__Your objective__: Copy out, from the data, each line containing the string "icon".

The input Start Marker

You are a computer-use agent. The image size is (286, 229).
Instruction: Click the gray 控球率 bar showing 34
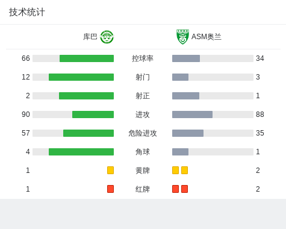point(186,58)
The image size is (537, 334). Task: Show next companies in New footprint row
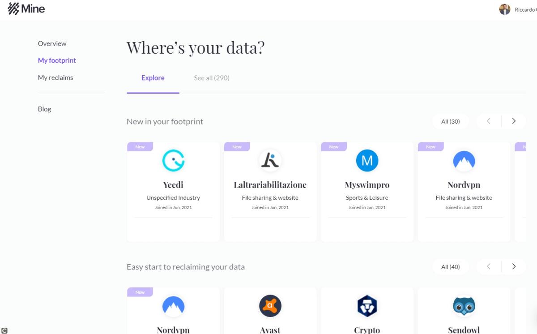click(514, 121)
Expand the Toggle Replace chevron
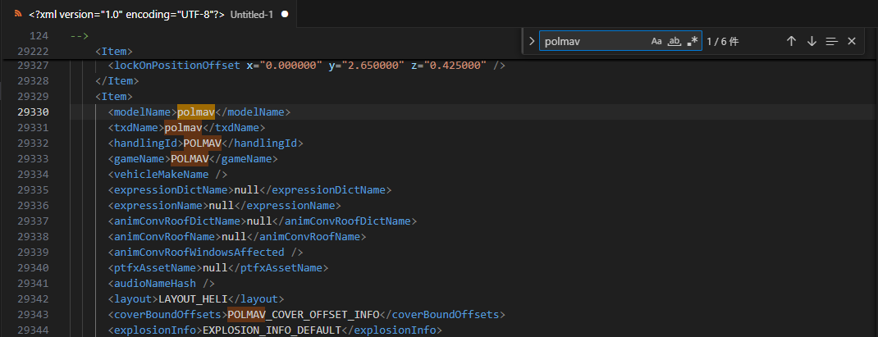The height and width of the screenshot is (337, 878). (x=532, y=41)
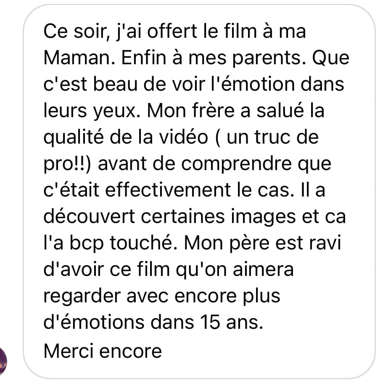Viewport: 391px width, 383px height.
Task: Click the word "images" in the message
Action: click(263, 217)
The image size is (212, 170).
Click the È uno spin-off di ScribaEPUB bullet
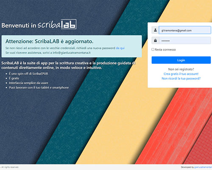click(x=28, y=74)
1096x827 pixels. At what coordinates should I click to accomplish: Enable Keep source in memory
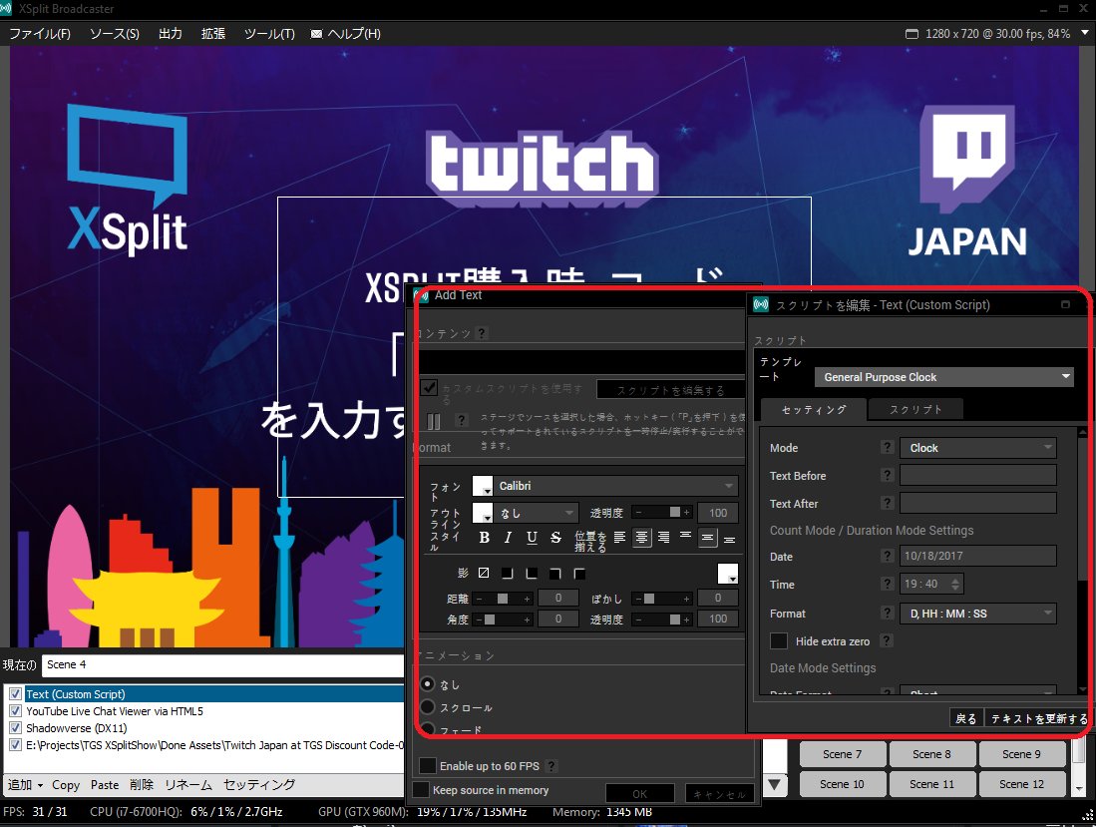click(420, 789)
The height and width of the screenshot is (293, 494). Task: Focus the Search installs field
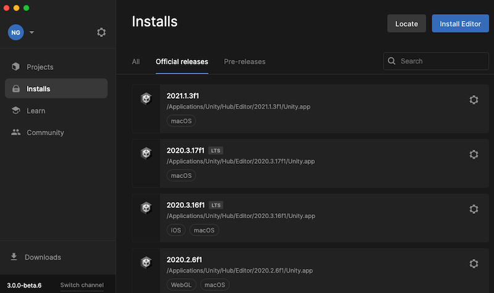[436, 61]
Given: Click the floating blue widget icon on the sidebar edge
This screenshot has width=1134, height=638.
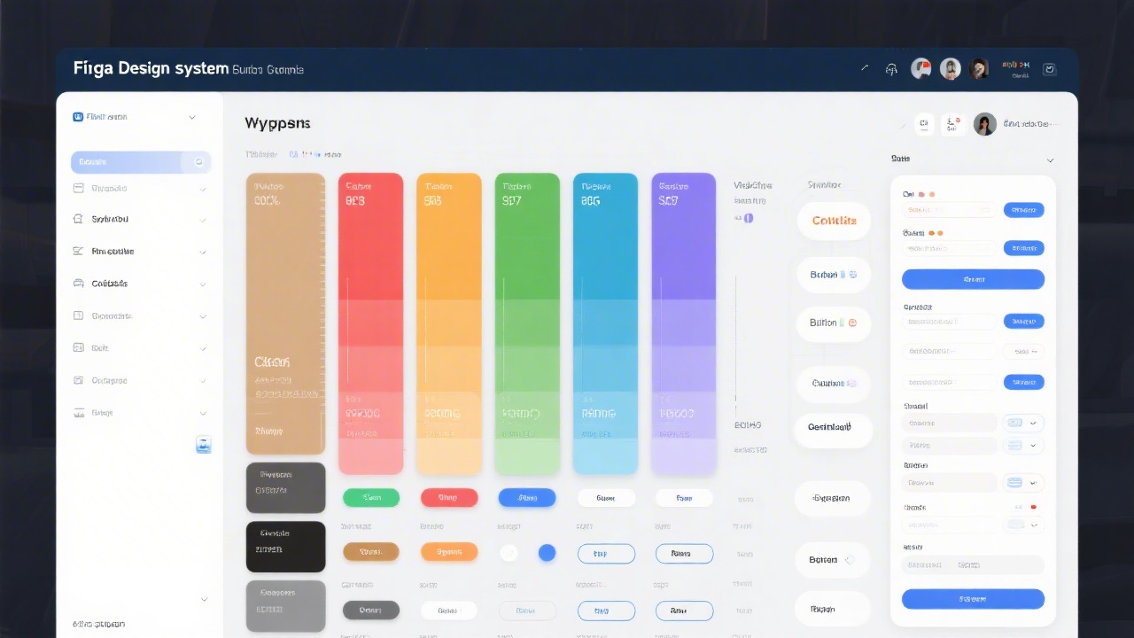Looking at the screenshot, I should [204, 444].
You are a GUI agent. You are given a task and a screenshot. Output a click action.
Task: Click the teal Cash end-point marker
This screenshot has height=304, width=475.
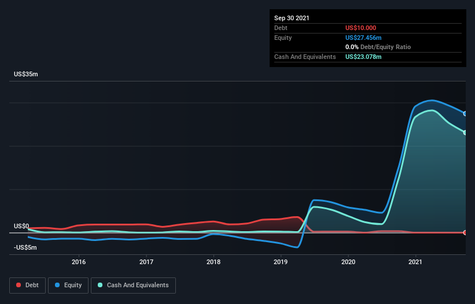tap(465, 132)
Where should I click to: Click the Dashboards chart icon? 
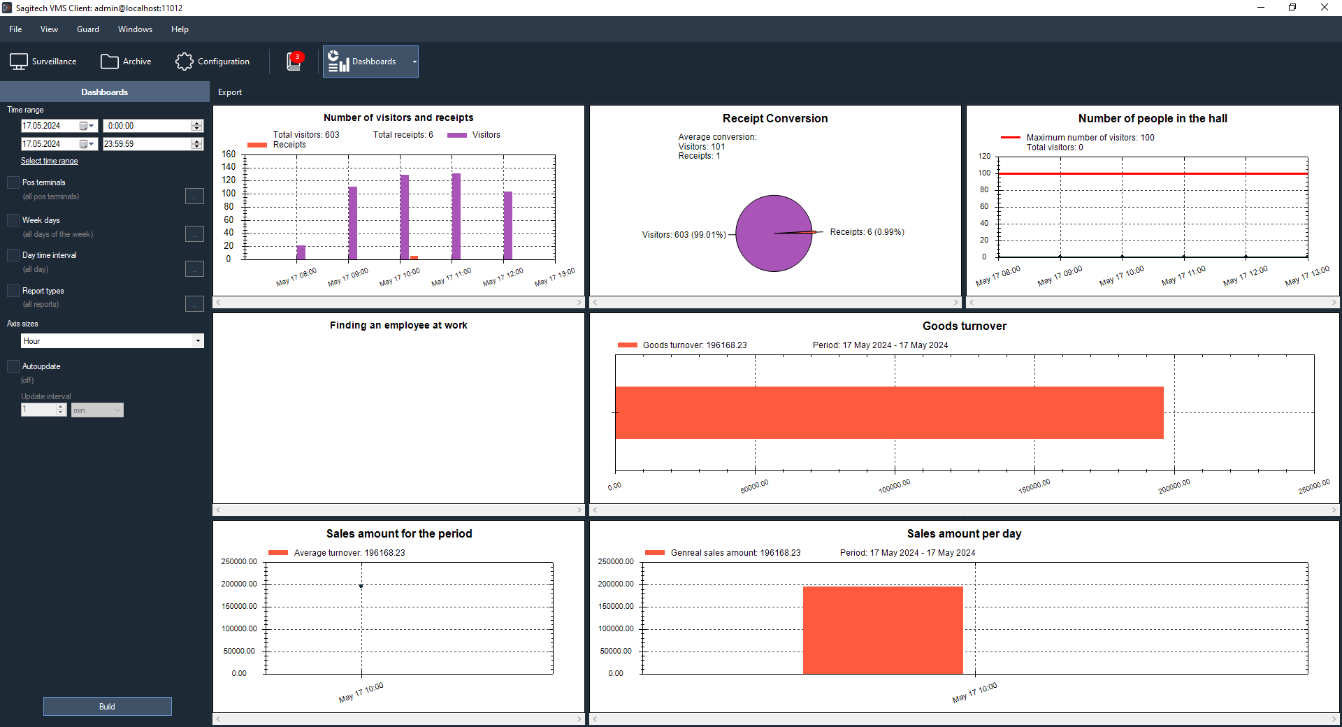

The input End Marker

__Response for this exercise__:
Given: Click the floating blue widget icon on the sidebar edge
Where should I click to: Click the Dashboards chart icon? 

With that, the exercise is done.